Alle ventidue in punto il Circolo degli artisti non è ancora pieno. Le persone passeggiano da una parete all’altra, sparse, in attesa che qualcosa accada. È solo dopo pochi minuti dallo scoccare delle ventidue e trenta che si spengono le luci e uno strano silenzio sembra trasformare tutto in una foresta incantata, centinaia di occhi luccicanti rivolti al palco. Loro arrivano come folletti dei fiori, una alla volta, delicate, lievi. Prendono posto in fila dietro le tastiere ed electro-drum, si presentano. Le Au revoir Simone sono arrivate in Italia da Brooklyn. Questa sera, dicono, è la loro prima volta a Roma.
Attaccano subito con un pezzo leggero, dal vecchio repertorio: mentre suonano sorridono ai fotografi, si divertono ad accennare piccoli passi di danza, mentre le loro dita sottili accarezzano i tasti. La sensazione che regalano è quella di un pomeriggio di sole, con una torta di mele sul davanzale di una finestra. Così naive che neppure si sente, all’inizio, la mancanza della chitarra. Solo tastiere e batteria a sostenere le voci leggere e fatate, che mai si alzano al virtuosismo, mai scadono nel banale. Si dischiudono fresche, sottili, nella colonna sonora di un sogno.
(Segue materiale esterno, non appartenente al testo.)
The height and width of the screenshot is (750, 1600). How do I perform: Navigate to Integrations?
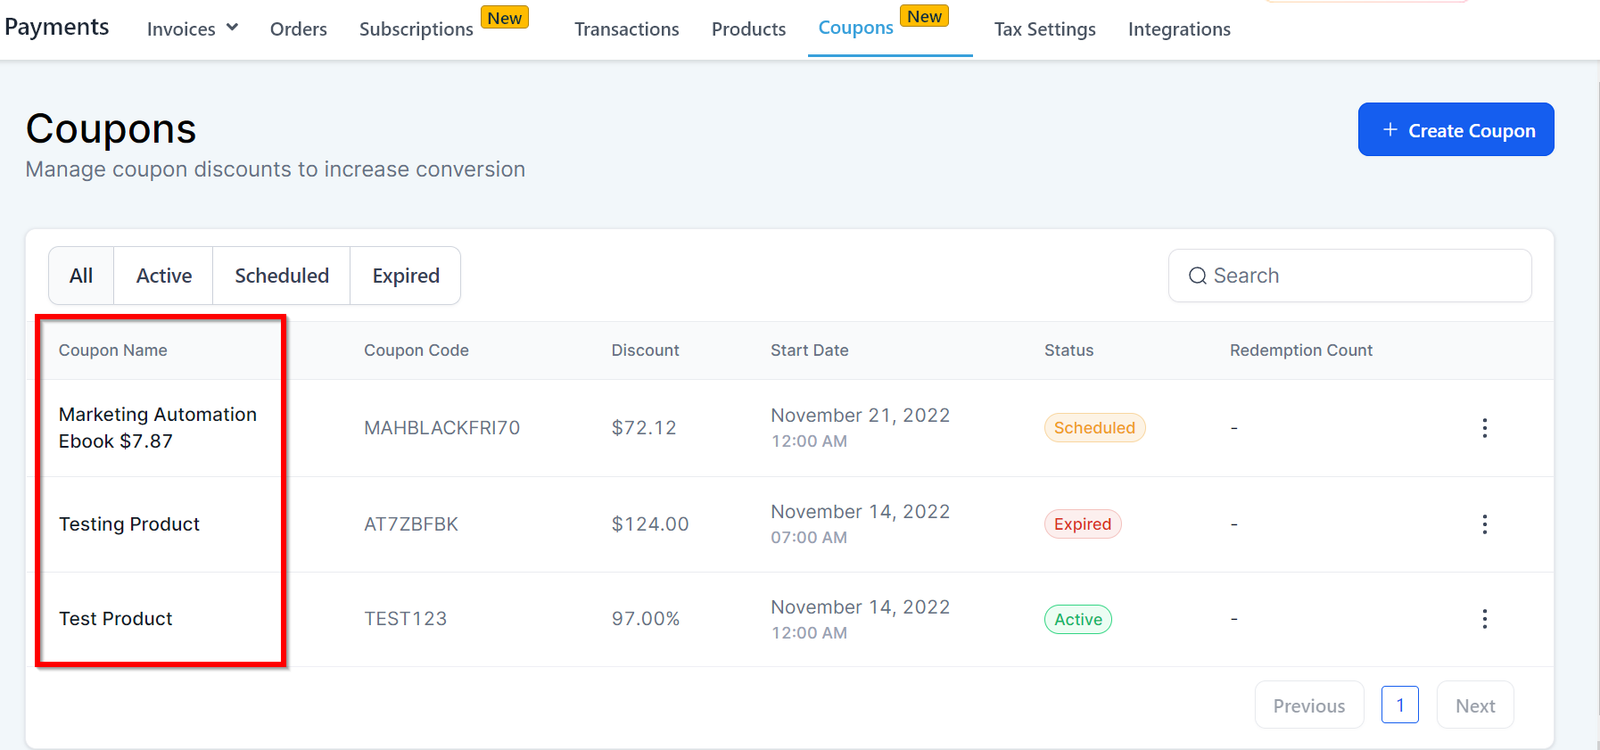coord(1179,29)
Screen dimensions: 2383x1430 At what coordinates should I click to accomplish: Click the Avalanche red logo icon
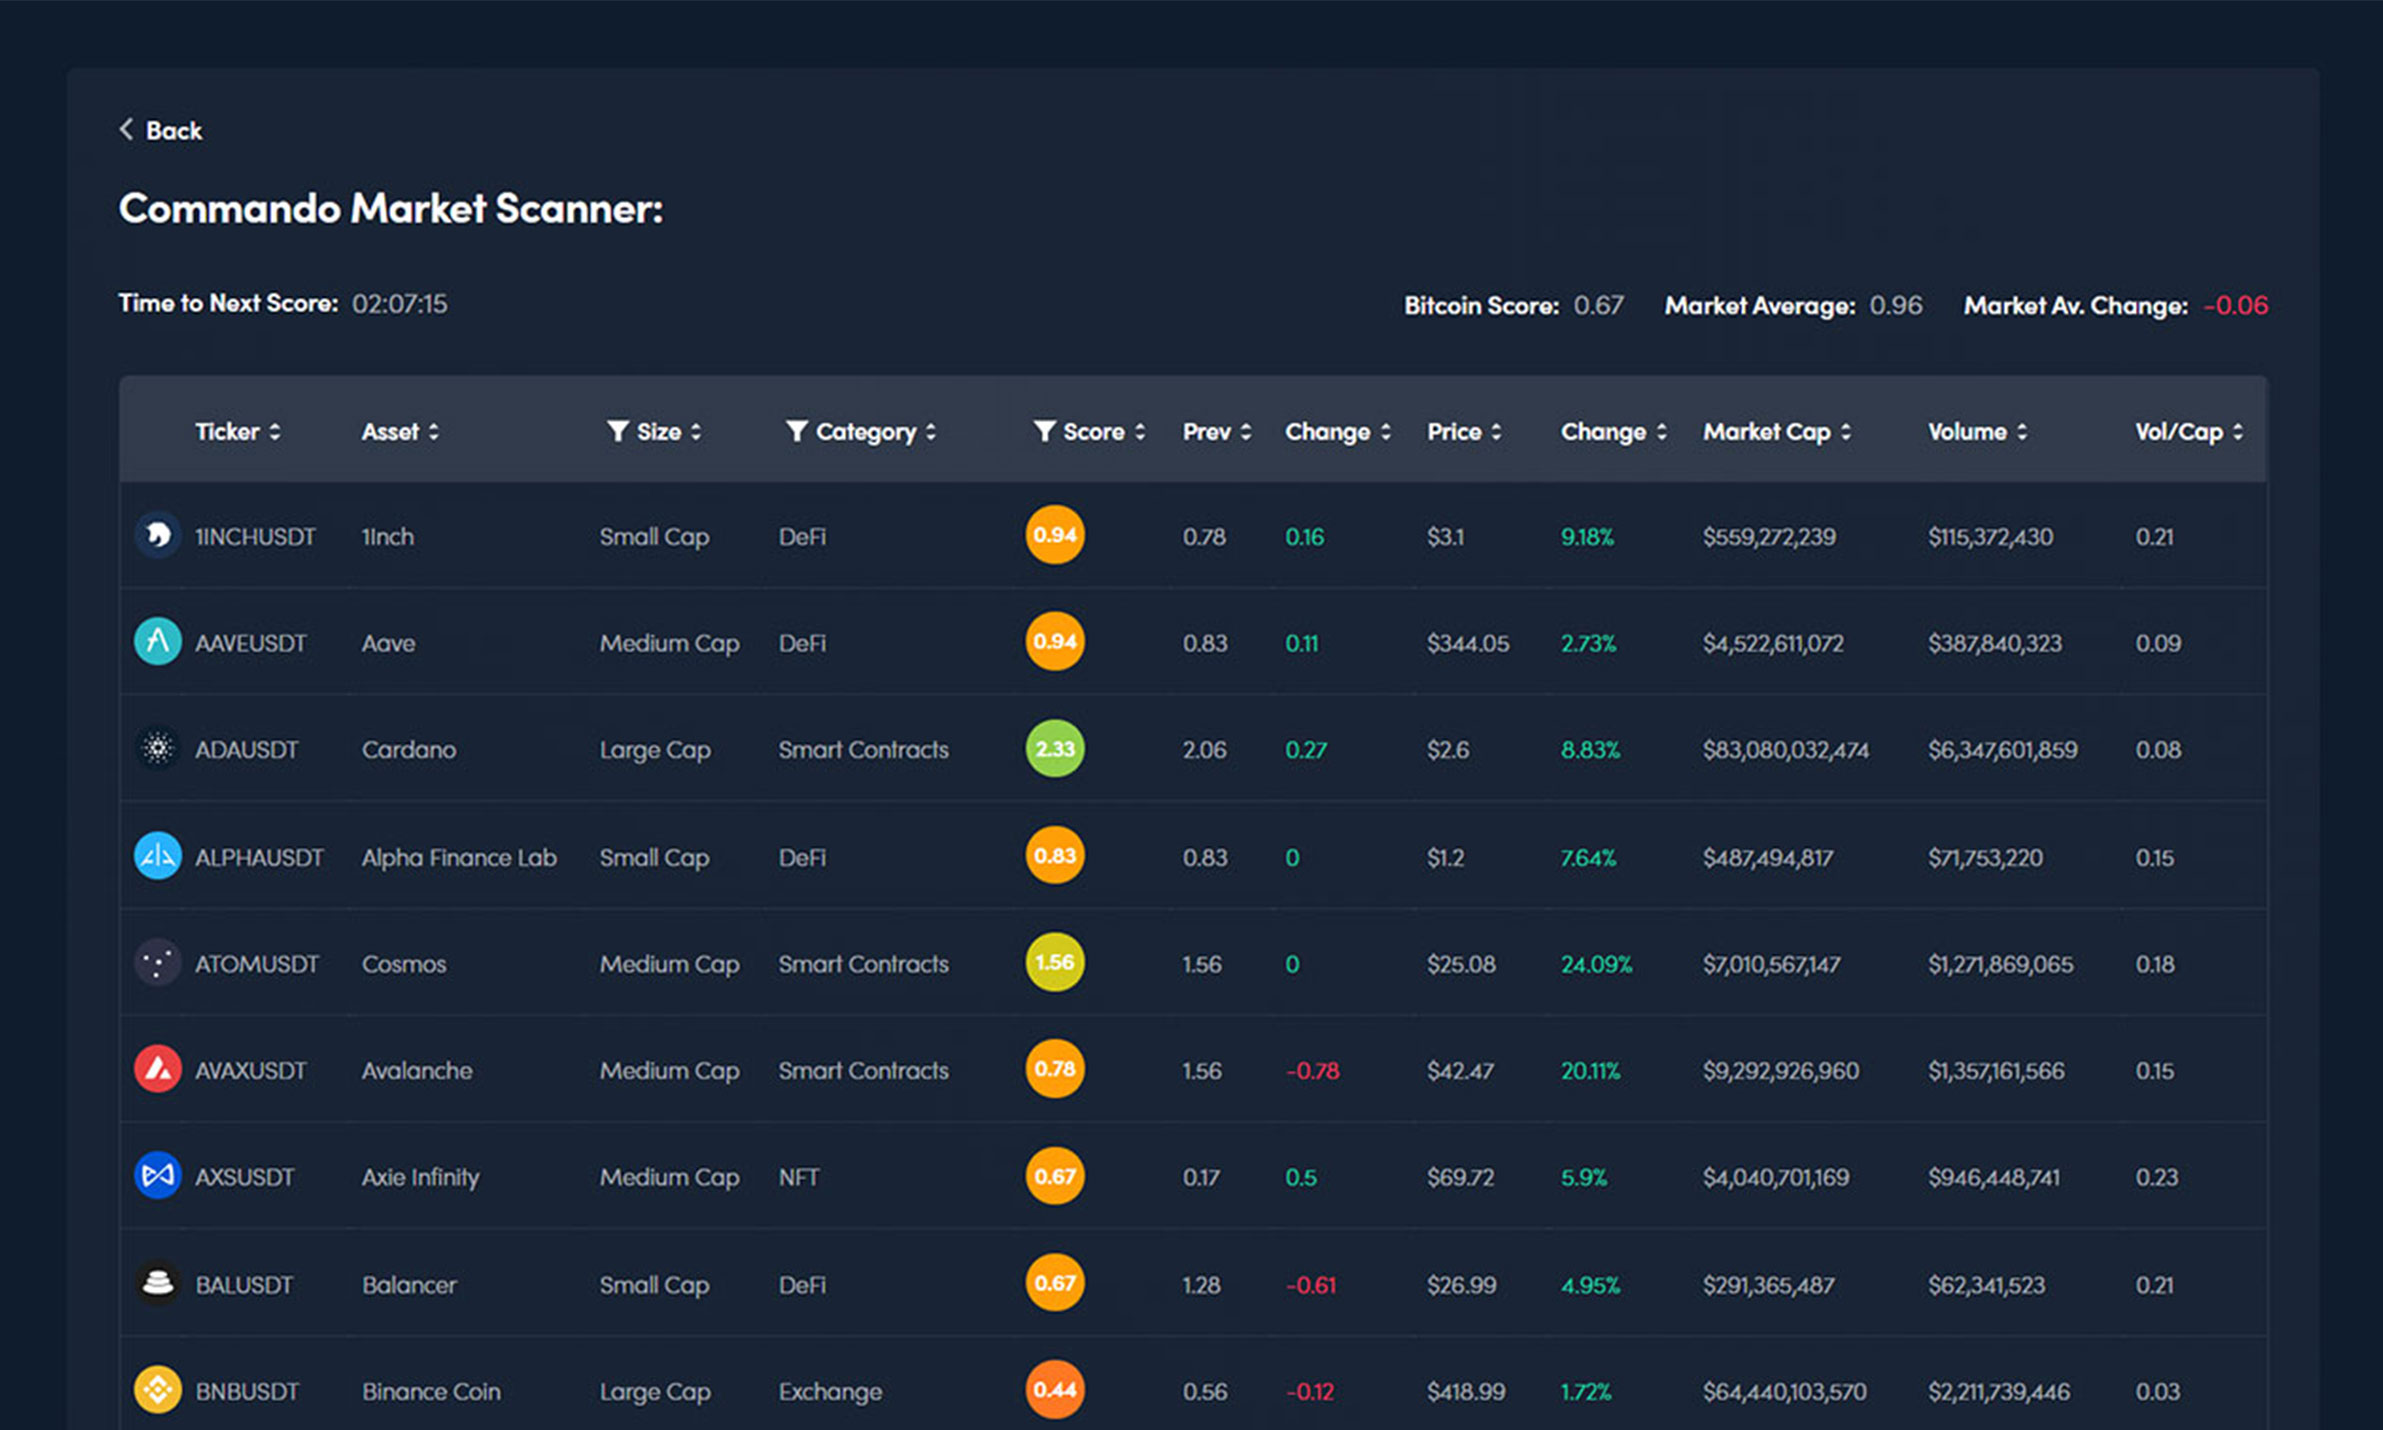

Tra un pezzo e l’altro si divertono a chiacchierare con il pubblico. Erika ed Annie si fermano a contare quanti, tra le prime file, portano gli occhiali, mentre Heather resta più sulle sue, cupa come una bambina a cui è caduto il gelato. Poi scattano una foto dal palco. Sono emozionate, felici, ma soprattutto sincere le tre ragazzine americane che giocano a tessere insieme col suono delle trame di luce.
Onirica come un film di Tim Burton, l’esperienza dall’altro lato del palco, quella di chi le ascolta: una suggestione non casuale, evidentemente, dato che proprio il nome del gruppo è nascosto in una frase di Pee-wee’s Big Adventure, il primo lungometraggio del regista americano.
Per un’ora e un po’ alternano vecchie e nuove canzoni: stupisce la potenza elettronica di alcuni pezzi tratti da Still Night, Still Light, il nuovo album in uscita a maggio e contrasta con l’immagine innocente dei loro volti e i colori tenui dei loro vestitini. A tratti, dal centro della sala, si intravede ballare qualcuno.
Le Au revoir Simone sono brave. Hanno imparato che essere se stesse è il modo più semplice ed immediato per essere originali.
Lo è anche la semplicità, infondo.
Esplorano la strada dell’elettronica attraversando soprattutto le radici del genere, nascoste nel terreno degli anni sessanta, per impadronirsene in modo del tutto peculiare e riuscito. Niente fluorescenze, niente neon, niente pulsazioni estreme da dancefloor. Però una volta abbandonato il palco, sai per certo che pochi istanti prima lì sopra tre ragazze bambine hanno fatto poesia.